All benchmark artifacts — raw JSONL streams, patch diffs, metrics, and judge ratings — are committed to this repository. The benchmark framework is deterministic in setup (same commit, same issue, same tools) while allowing natural LLM variation in execution. The consistent direction of improvement across 9 independent language benchmarks validates that the results are reliable.

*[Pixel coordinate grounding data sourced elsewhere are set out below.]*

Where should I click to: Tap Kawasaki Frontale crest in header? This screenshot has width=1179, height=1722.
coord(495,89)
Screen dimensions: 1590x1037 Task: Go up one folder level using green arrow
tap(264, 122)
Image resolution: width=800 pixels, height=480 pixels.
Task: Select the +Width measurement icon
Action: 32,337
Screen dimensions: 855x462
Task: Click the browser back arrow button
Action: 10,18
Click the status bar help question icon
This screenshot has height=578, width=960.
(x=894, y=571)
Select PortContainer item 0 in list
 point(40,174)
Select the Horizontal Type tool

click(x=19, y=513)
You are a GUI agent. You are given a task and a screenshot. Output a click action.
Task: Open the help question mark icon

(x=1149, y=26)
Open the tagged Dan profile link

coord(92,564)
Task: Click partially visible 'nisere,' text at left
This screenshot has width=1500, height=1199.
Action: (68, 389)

Requirements: Ollama running with ordis/jina-embeddings-v2-base-code, the
claude CLI, git, go, jq.
cd bench-swe
# Run all tasks, both scenarios
go run ./cmd/run --output ../bench-results/my-run
# Run a single language
go run ./cmd/run --filter go-hard --output ../bench-results/my-run
# Generate report from existing results
go run ./cmd/report --input ../bench-results/my-runResults land in bench-results/<run-id>/. Each run produces:
<task>-<scenario>-raw.jsonl— full Claude session stream<task>-<scenario>-metrics.json— extracted cost/time/tokens<task>-<scenario>-patch.diff— generated patch<task>-<scenario>-judge.json— judge rating and reasoning<task>-<scenario>-judge.md— judge rationale in markdowndetail-report.md/summary-report.md— human-readable output
The benchmark is entirely self-contained in bench-swe/. Tasks are defined as
JSON files in bench-swe/tasks/. To add a new language or difficulty level, add
a task JSON and re-run.
Current results are committed at bench-results/.